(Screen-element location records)

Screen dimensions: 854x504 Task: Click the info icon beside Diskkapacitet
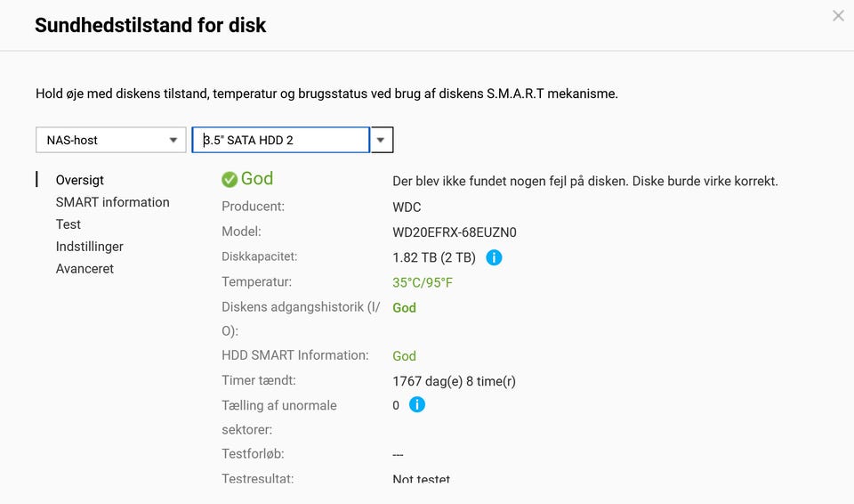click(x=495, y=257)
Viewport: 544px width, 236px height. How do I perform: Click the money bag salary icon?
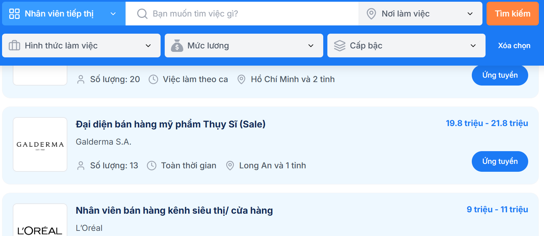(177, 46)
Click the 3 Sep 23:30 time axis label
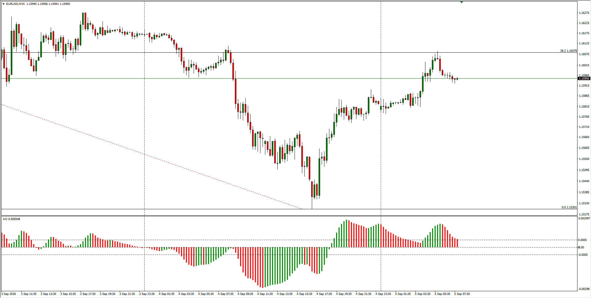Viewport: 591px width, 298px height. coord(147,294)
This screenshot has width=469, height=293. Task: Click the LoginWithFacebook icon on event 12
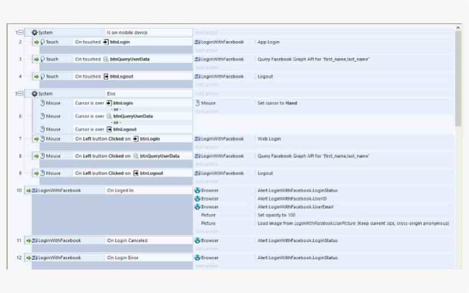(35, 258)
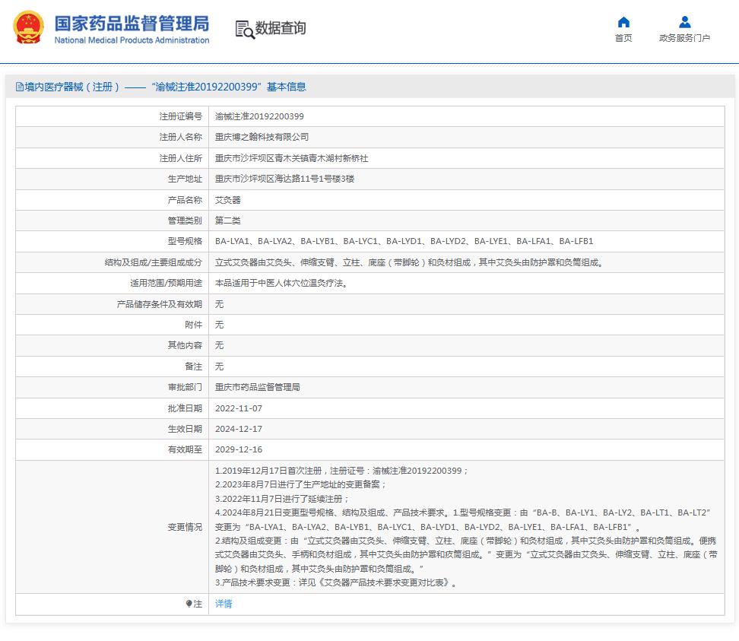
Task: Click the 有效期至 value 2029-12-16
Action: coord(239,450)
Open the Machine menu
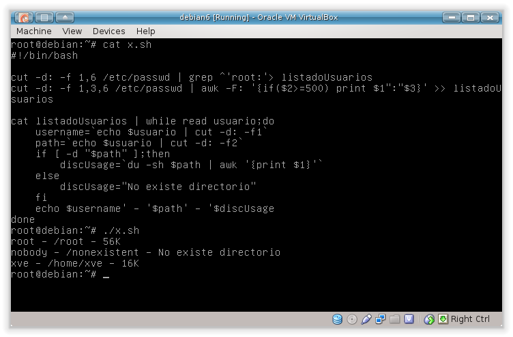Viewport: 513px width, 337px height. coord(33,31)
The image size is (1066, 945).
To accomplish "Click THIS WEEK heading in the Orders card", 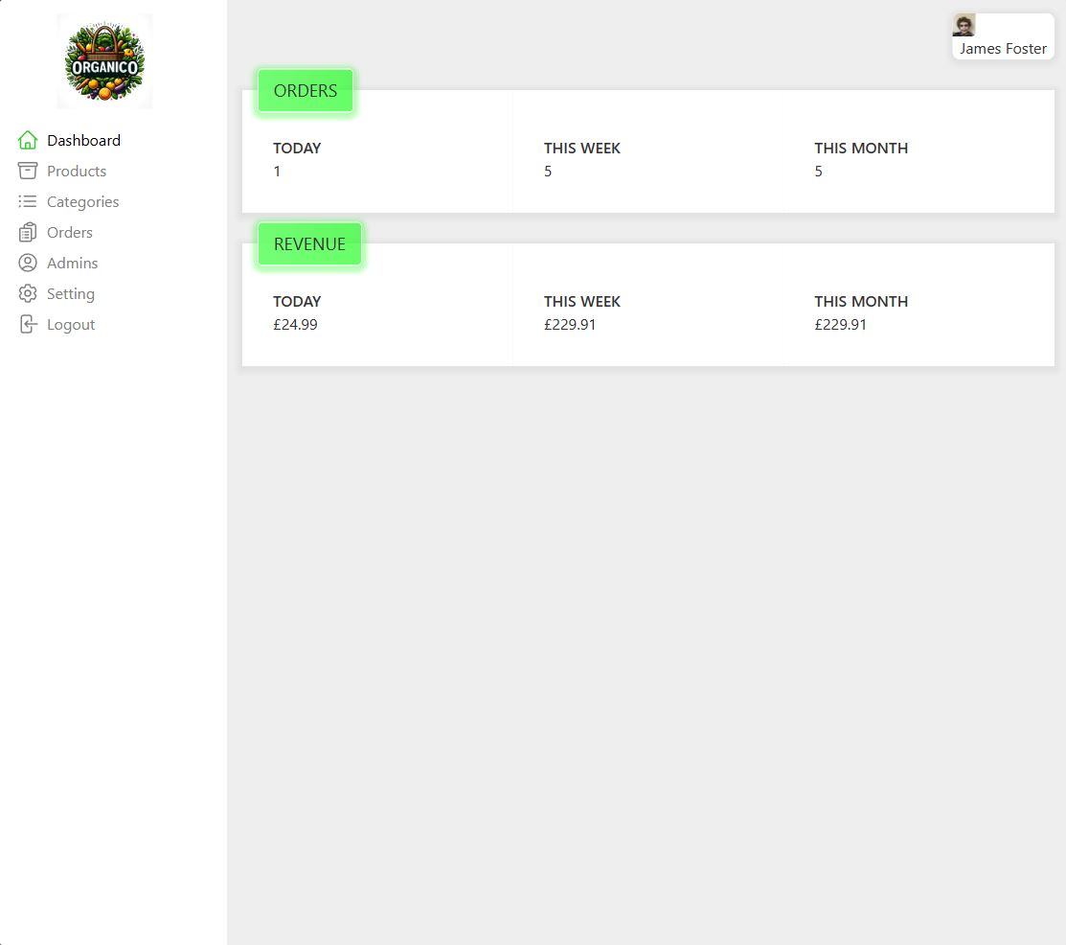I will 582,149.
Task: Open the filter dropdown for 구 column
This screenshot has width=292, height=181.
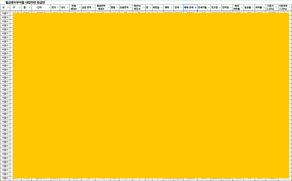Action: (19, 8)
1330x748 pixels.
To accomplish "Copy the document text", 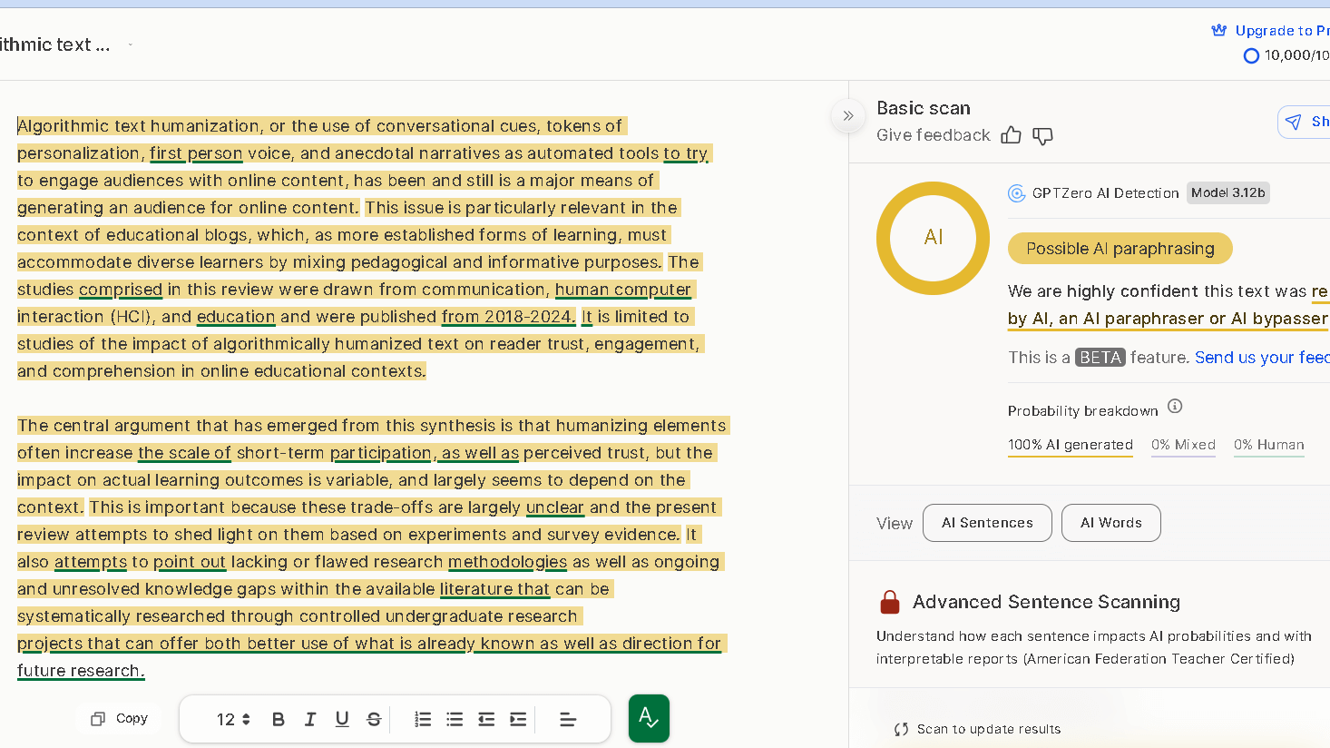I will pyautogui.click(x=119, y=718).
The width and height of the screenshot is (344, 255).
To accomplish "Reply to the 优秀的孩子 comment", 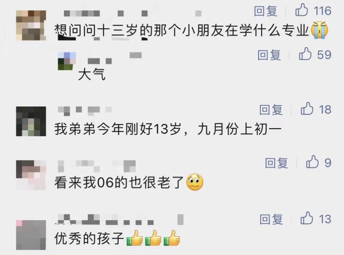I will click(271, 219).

---

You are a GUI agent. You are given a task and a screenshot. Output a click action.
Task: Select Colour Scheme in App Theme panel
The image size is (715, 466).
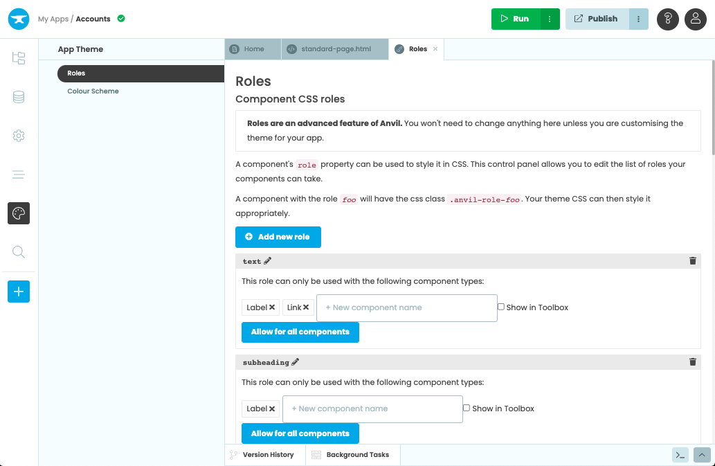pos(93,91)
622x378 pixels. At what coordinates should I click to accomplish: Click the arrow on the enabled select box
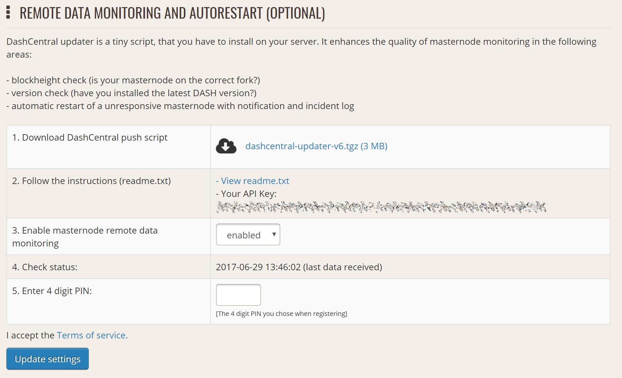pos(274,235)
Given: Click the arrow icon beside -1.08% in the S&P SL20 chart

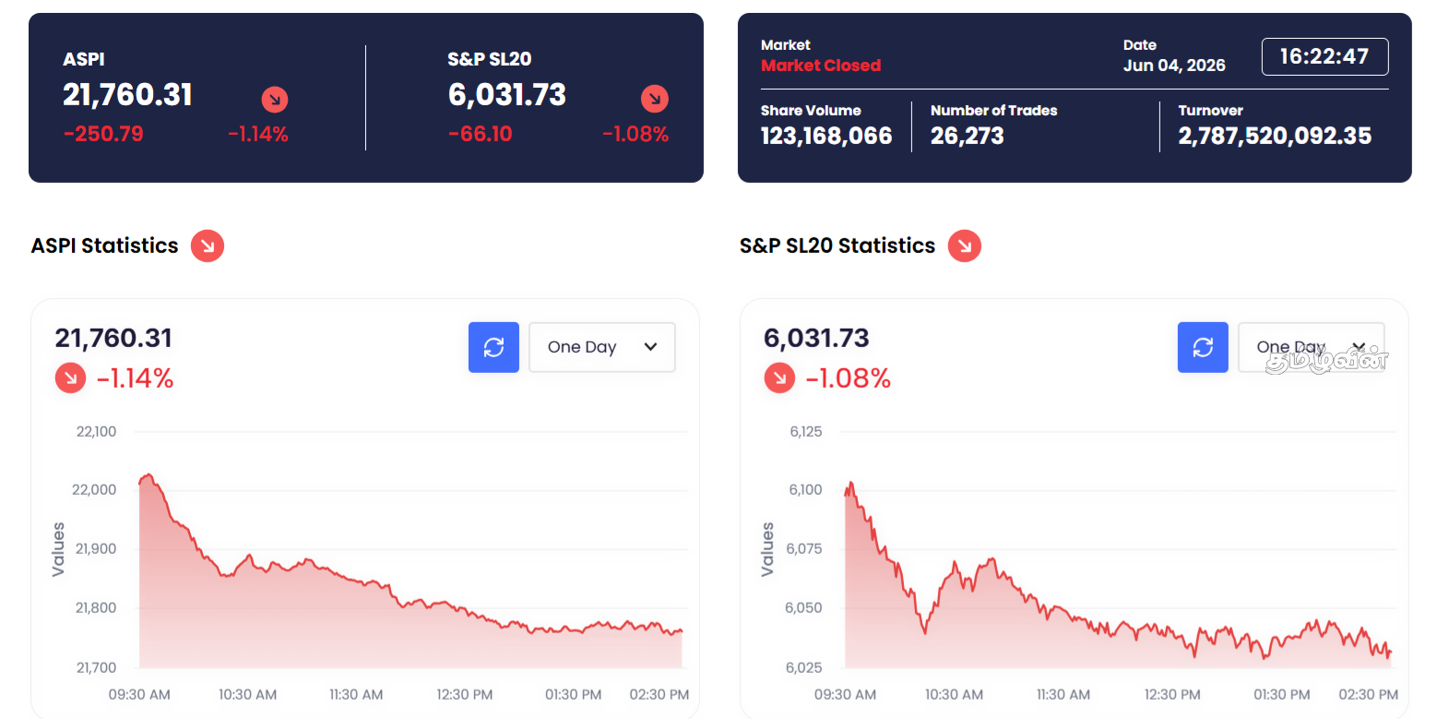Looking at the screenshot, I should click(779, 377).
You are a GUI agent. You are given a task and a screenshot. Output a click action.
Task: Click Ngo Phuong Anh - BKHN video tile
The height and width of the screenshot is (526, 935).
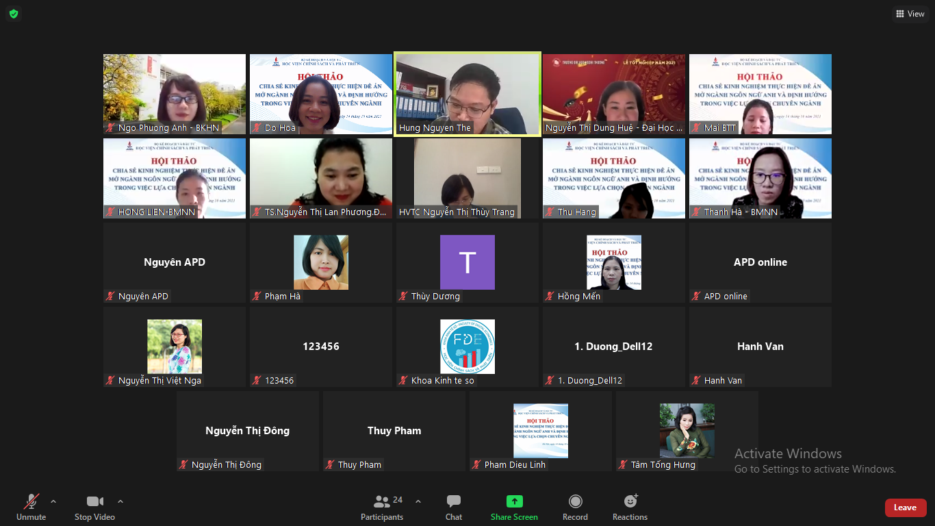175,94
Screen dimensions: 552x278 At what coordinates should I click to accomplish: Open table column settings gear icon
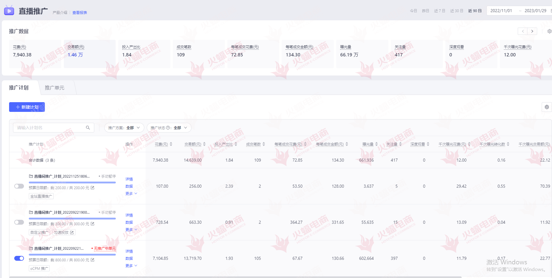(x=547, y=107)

- [Problem]: Rewrite the lines starting with the line that contains "Viewport: 544px width, 236px" and going on through the line that contains "Viewport: 513px width, 337px", replacing "icon" with "button" and keeping everything else the same. Leave the pictures out of your answer.

- [Final result]:
Viewport: 544px width, 236px height. How do I perform: Click the money bag salary button?
(177, 46)
Click the 3 Sep 23:30 time axis label
Viewport: 591px width, 298px height. coord(147,294)
This screenshot has width=469, height=293. Task: Click the LoginWithFacebook button on event 12
(35, 258)
Task: Click the 有效期至 value 2029-12-16
Action: coord(239,450)
Open the Machine menu
Viewport: 513px width, 337px height. coord(33,31)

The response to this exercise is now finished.